**Work request**
Please restate all of the records word for word, setting the pictures aside.

**Source data**
■ ■ ■

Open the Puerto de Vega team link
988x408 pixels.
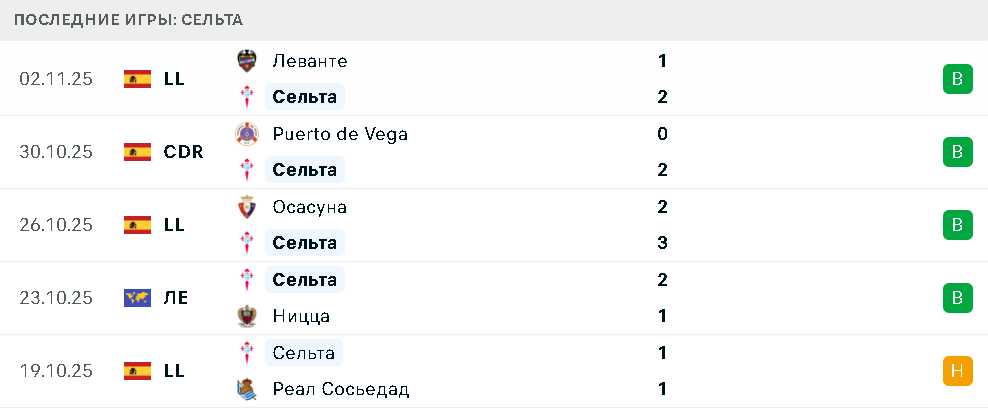click(340, 134)
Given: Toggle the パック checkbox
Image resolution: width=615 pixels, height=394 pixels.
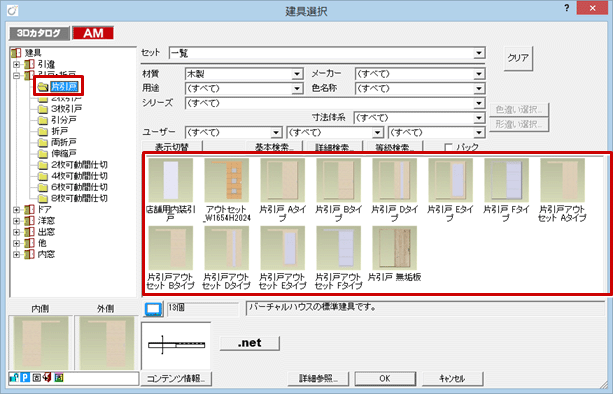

■ ■ ■

**Answer space**
Open the Puerto de Vega team link
988x408 pixels.
click(340, 134)
Given: Toggle the パック checkbox
Image resolution: width=615 pixels, height=394 pixels.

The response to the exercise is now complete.